Nothing but the lines from the one with "Prono foot ligue 1 (296, 2529)" down to the one with "[button] (458, 79)" should be returned, exactly and with both ends included, from the material below.

───── PROVIDED ENTRIES

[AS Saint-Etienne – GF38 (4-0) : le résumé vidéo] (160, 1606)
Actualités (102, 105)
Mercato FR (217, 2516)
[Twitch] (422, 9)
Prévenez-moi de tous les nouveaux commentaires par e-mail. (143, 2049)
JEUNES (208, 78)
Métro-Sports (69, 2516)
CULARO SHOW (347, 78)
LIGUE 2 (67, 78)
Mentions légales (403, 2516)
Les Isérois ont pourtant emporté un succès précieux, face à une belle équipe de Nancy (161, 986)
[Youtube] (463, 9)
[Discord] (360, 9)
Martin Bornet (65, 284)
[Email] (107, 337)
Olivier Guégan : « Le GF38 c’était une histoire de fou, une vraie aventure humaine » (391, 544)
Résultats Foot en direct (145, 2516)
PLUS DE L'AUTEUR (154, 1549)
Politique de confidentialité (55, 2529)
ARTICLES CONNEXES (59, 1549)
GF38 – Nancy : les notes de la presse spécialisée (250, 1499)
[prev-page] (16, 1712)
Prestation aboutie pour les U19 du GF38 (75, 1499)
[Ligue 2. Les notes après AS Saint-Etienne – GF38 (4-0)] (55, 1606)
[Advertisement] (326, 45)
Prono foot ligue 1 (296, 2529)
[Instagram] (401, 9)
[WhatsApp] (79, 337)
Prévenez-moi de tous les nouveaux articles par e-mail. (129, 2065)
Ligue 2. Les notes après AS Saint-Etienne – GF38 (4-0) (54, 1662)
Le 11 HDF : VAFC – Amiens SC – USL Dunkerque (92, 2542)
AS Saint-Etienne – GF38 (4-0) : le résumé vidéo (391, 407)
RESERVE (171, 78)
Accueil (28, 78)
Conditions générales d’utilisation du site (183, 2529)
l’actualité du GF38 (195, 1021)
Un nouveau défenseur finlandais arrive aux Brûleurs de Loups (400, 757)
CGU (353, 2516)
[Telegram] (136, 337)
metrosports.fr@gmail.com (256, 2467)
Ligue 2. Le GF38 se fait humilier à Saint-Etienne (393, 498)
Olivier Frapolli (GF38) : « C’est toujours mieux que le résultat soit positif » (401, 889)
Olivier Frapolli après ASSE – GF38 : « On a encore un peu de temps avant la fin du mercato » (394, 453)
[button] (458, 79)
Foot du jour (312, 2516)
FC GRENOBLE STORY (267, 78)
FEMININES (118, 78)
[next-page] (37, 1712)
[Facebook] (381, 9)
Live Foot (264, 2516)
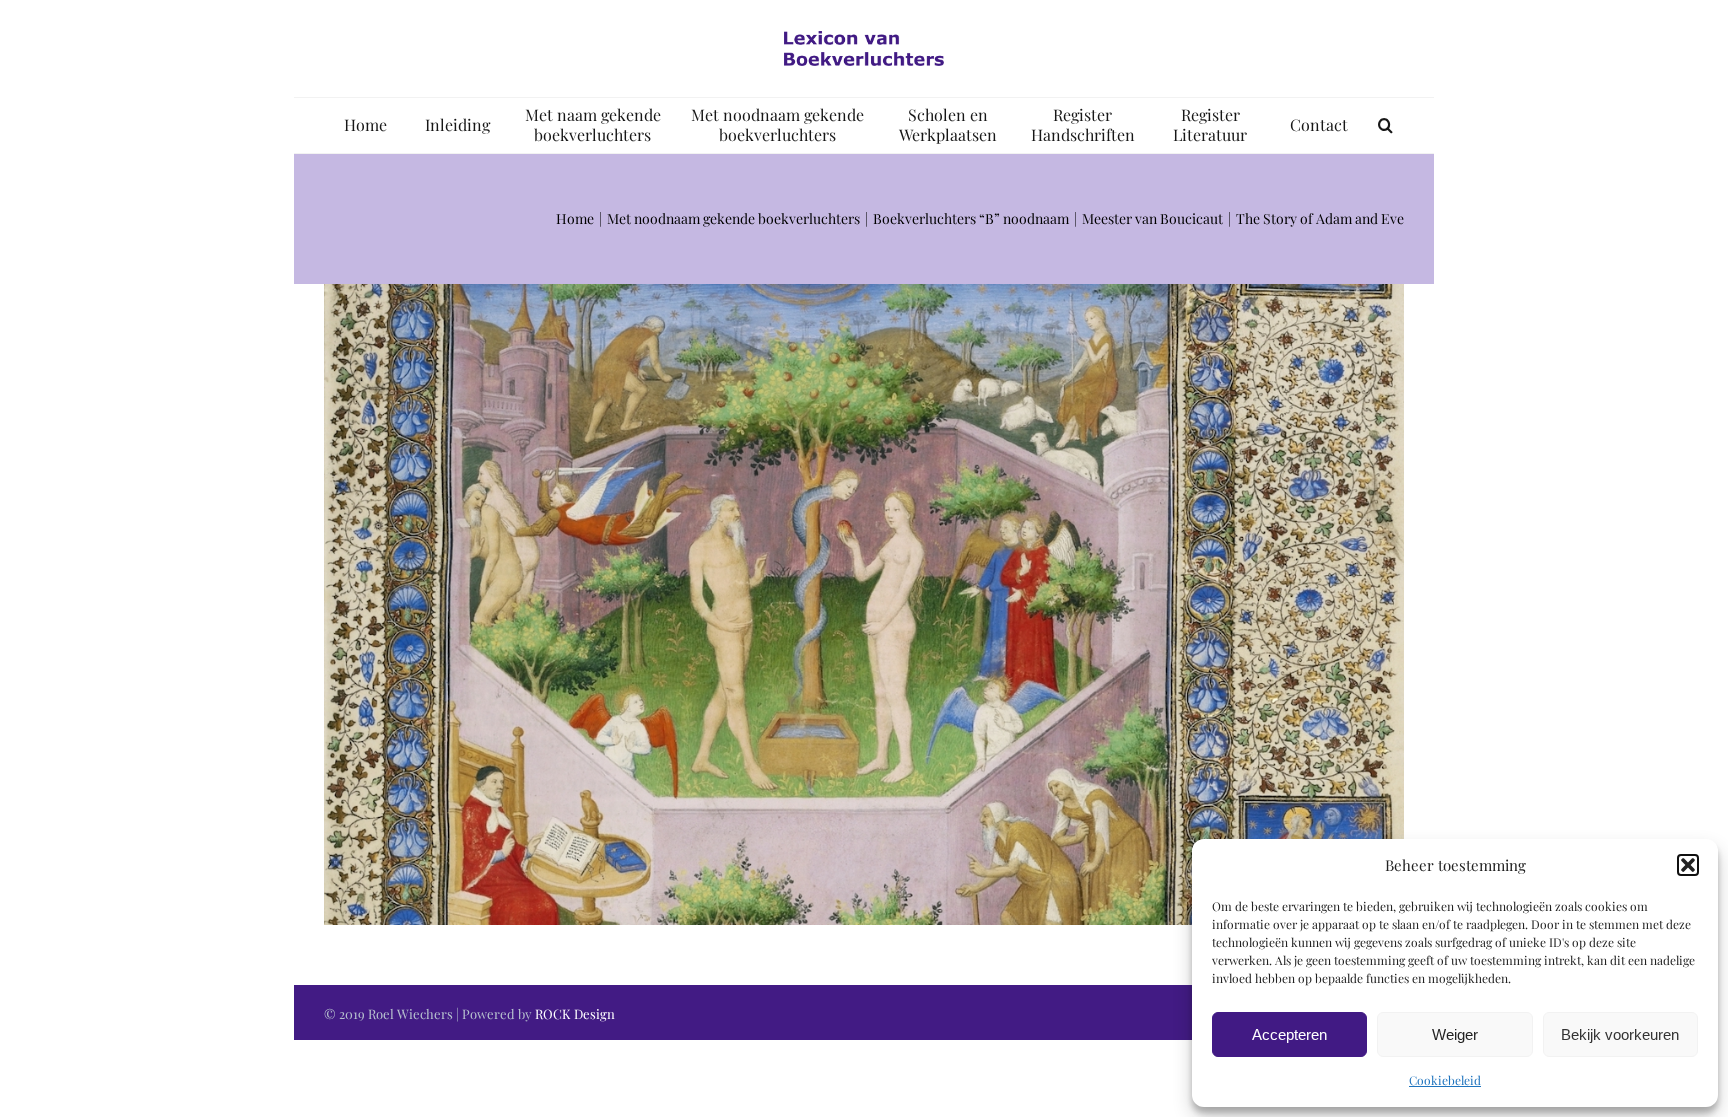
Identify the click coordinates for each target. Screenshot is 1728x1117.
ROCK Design (575, 1013)
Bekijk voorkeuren (1620, 1034)
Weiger (1455, 1034)
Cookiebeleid (1445, 1080)
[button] (1688, 865)
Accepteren (1289, 1034)
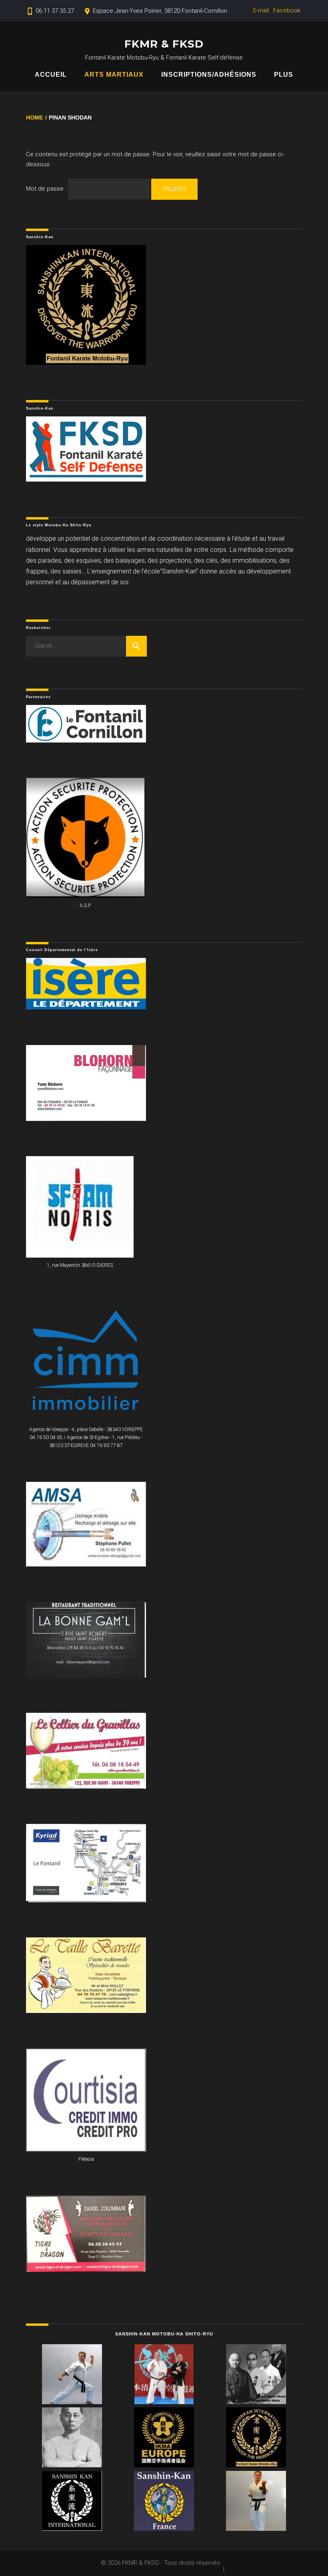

──────────

■ SOLUTION BELOW ■
Prono foot ligue 1 (296, 2529)
[Instagram] (401, 9)
[WhatsApp] (79, 337)
Prévenez-moi de tous les nouveaux articles par e-mail. (129, 2065)
Ligue 2. Les notes après AS Saint-Etienne – GF38 (4-0) (54, 1662)
Le 11 HDF : VAFC – Amiens SC – USL Dunkerque (92, 2542)
AS Saint-Etienne – GF38 (4-0) : le résumé vidéo (391, 407)
RESERVE (171, 78)
Accueil (28, 78)
Conditions générales d’utilisation du site (183, 2529)
l’actualité du GF38 (195, 1021)
Un nouveau défenseur finlandais arrive aux Brûleurs de Loups (400, 757)
CGU (353, 2516)
[Telegram] (136, 337)
metrosports.fr@gmail.com (256, 2467)
Ligue 2. Le GF38 se fait humilier à Saint-Etienne (393, 498)
Olivier Frapolli (GF38) : « C’est toujours mieux que le résultat soit positif » (401, 889)
Olivier Frapolli après ASSE – GF38 : « On a encore un peu de temps avant la fin du mercato » (394, 453)
[button] (458, 79)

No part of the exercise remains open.